At school and at college Richard was, to say the least, an
indifferent student. And what made this undeniable fact so
annoying, particularly to his teachers, was that morally he
stood so very high. To "crib," to lie, or in any way to cheat
or to do any unworthy act was, I believe, quite beyond his
understanding. Therefore, while his constant lack of interest
in his studies goaded his teachers to despair, when it came to
a question of stamping out wrongdoing on the part of the
student body he was invariably found aligned on the side of
the faculty. Not that Richard in any way resembled a prig or
was even, so far as I know, ever so considered by the most
reprehensible of his fellow students. He was altogether too
red-blooded for that, and I believe the students whom he
antagonized rather admired his chivalric point of honor even
if they failed to imitate it. As a schoolboy he was
aggressive, radical, outspoken, fearless, usually of the
opposition and, indeed, often the sole member of his own
party. Among the students at the several schools he attended
he had but few intimate friends; but of the various little
groups of which he happened to be a member his aggressiveness
and his imagination usually made him the leader. As far back
as I can remember, Richard was always starting something--usually
a new club or a violent reform movement. And in school or
college, as in all the other walks of life, the reformer must,
of necessity, lead a somewhat tempestuous, if happy,
existence. The following letter, written to his father when
Richard was a student at Swarthmore, and about fifteen, will
give an idea of his conception of the ethics in the case:


I am quite on the Potomac. I with all the boys at our table
were called up, there is seven of us, before Prex. for
stealing sugar-bowls and things off the table. All the youths
said, "O President, I didn't do it." When it came my turn I
merely smiled gravely, and he passed on to the last. Then he
said, "The only boy that doesn't deny it is Davis. Davis, you
are excused. I wish to talk to the rest of them." That all
goes to show he can be a gentleman if he would only try. I am
a natural born philosopher so I thought this idea is too
idiotic for me to converse about so I recommend silence and I
also argued that to deny you must necessarily be accused and
to be accused of stealing would of course cause me to bid
Prex. good-by, so the only way was, taking these two
considerations with each other, to deny nothing but let the
good-natured old duffer see how silly it was by retaining a
placid silence and so crushing his base but thoughtless
behavior and machinations.


In the early days at home--that is, when the sun shone--we
played cricket and baseball and football
in our very spacious back yard, and the programme of our
sports was always subject to Richard's change without notice.

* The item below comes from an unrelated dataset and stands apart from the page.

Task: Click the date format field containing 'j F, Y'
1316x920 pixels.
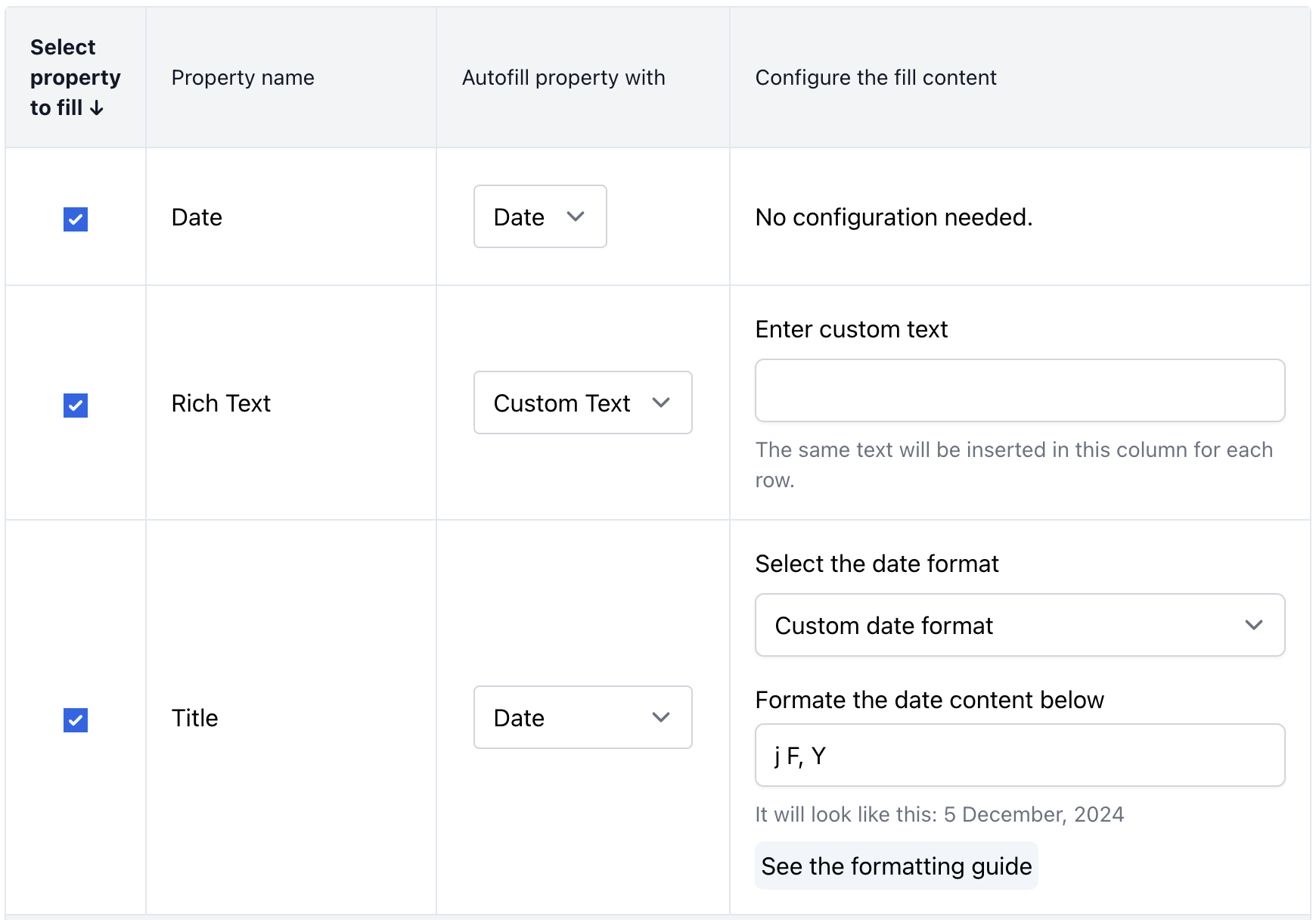Action: click(1020, 755)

When it rained we adjourned to the third-story front, where we
played melodrama of simple plot but many thrills, and it was
always Richard who wrote the plays, produced them, and played
the principal part. As I recall these dramas of my early
youth, the action was almost endless and, although the company
comprised two charming misses (at least I know that they
eventually grew into two very lovely women), there was no time
wasted over anything so sentimental or futile as love-scenes.

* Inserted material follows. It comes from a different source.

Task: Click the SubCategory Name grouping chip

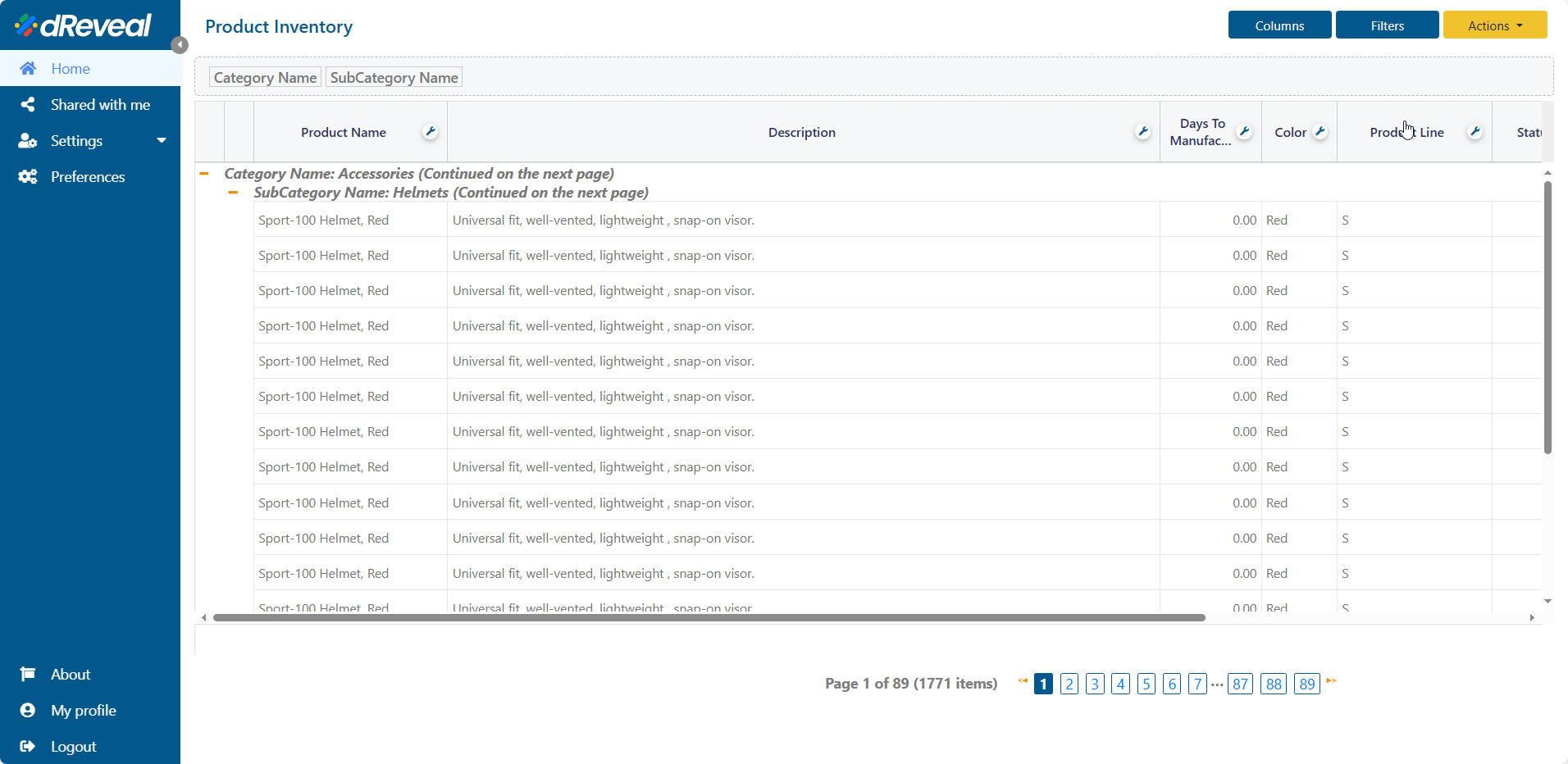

But whatever else the play contained in the way of great
scenes, there was always a mountain pass--the mountains being
composed of a chair and two tables--and Richard was forever
leading his little band over the pass while the band, wholly
indifferent as to whether the road led to honor, glory, or
total annihilation, meekly followed its leader. For some
reason, probably on account of my early admiration for Richard
and being only too willing to obey his command, I was
invariably cast for the villain in these early dramas, and the
end of the play always ended in a hand-to-hand conflict
between the hero and myself. As Richard, naturally, was the
hero and incidentally the stronger of the two, it can readily
be imagined that the fight always ended in my complete
undoing. Strangulation was the method usually employed to
finish me, and, whatever else Richard was at that tender age,
I can testify to his extraordinary ability as a choker.